[[ Extract to read, beginning ]]

Offensive Strategy & Techniques
Offensive measures in prompt hacking exploit vulnerabilities within AI systems, potentially leading to unauthorized access to sensitive data and breaches of data privacy and security.
These attacks can coerce AI models into producing biased, incorrect, and offensive responses, undermining the accuracy and reliability of the generated content.
Here are some techniques that can be employed:
- Obfuscation / Token Smuggling: This technique involves replacing words that might trigger filters with synonyms or introducing slight modifications, such as typos, to the words themselves.
- Post-Prompting: The post-prompting defense involves placing the user input ahead of the prompt itself. By rearranging the order, the user's input is followed by the instructions as intended by the system.
- Sandwich Defense: The sandwich defense is a strategy that entails placing the user input between two prompts. By surrounding the user input with prompts, this technique helps ensure that the model pays attention to the intended context and generates text accordingly.
AI OSINT Search Tool Bypass
Now, let's discuss how these techniques can be used for Open Source Intelligence (OSINT) investigations. OSINT is the process of collecting data from publicly available sources to be used in an intelligence context. Tools like Cylect.io can be used to gather information about emails, subdomains, open ports, banners, employee names, and hosts.

[[ Extract to read, end ]]
[[ Supplied records, beginning ]]

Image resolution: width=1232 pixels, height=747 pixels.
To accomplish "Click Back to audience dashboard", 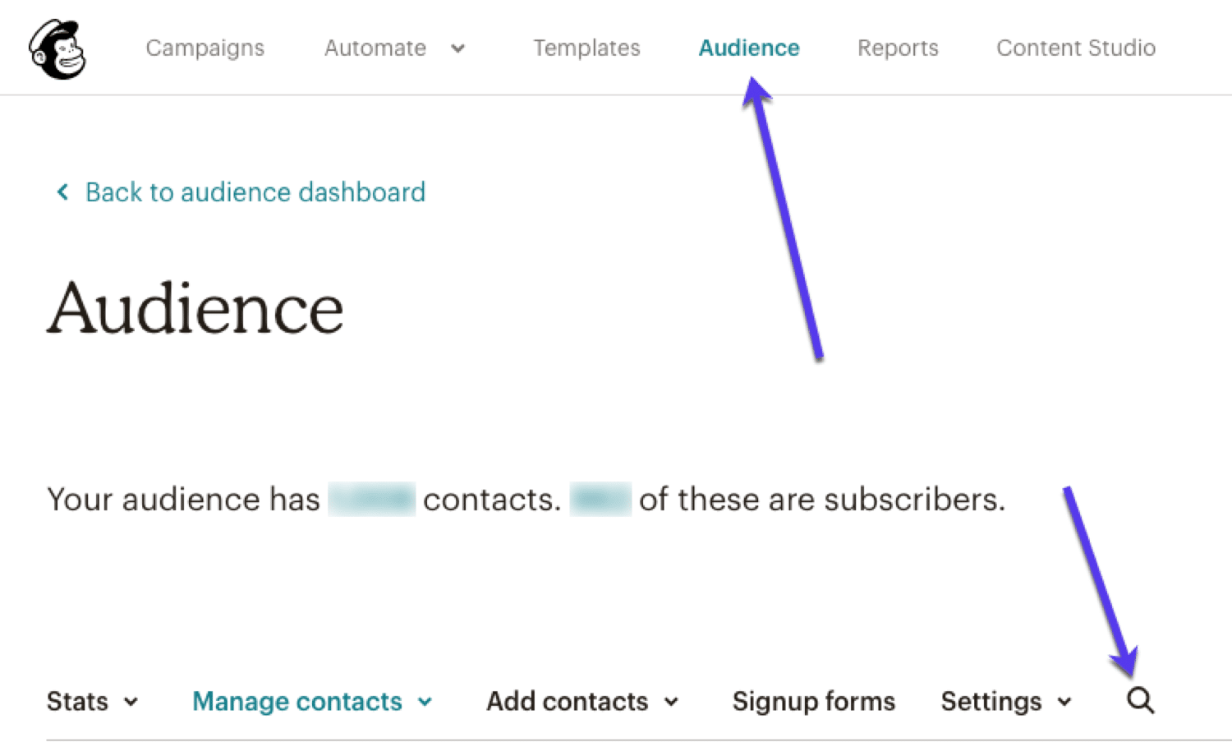I will pos(255,192).
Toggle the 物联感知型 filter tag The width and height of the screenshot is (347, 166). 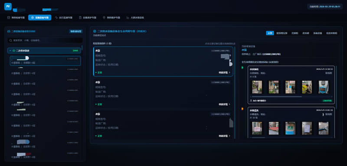pos(76,31)

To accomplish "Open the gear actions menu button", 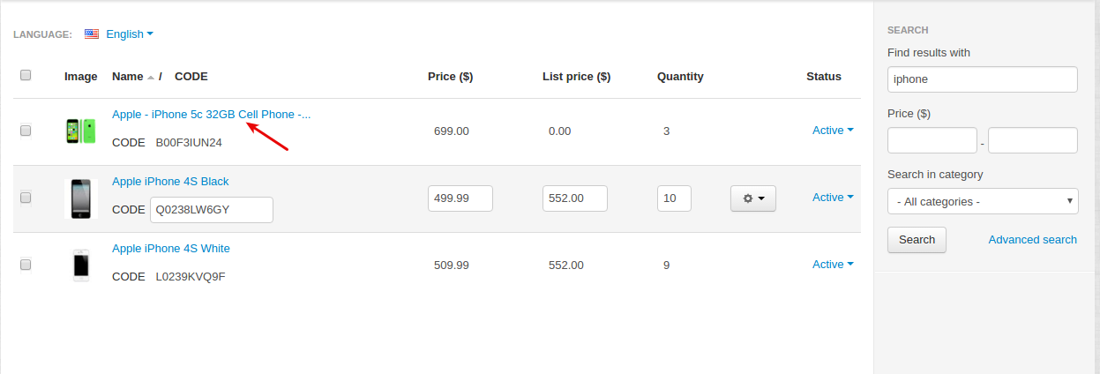I will 753,198.
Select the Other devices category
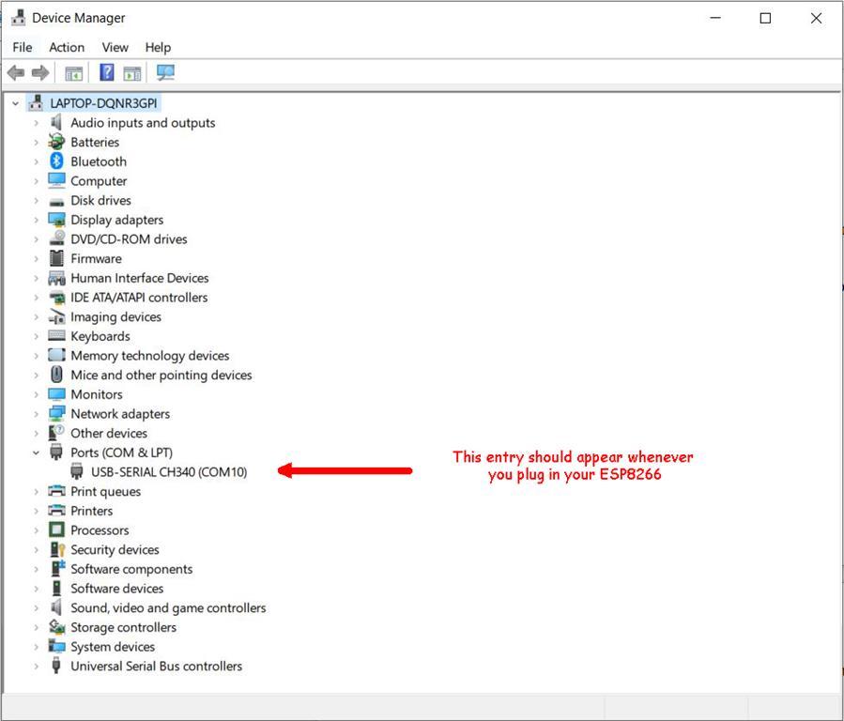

[[ Supplied records, end ]]

* [Your assignment]: According to the prompt hacking text, where does the sandwich defense place the user input?

* [Written response]: Between two prompts.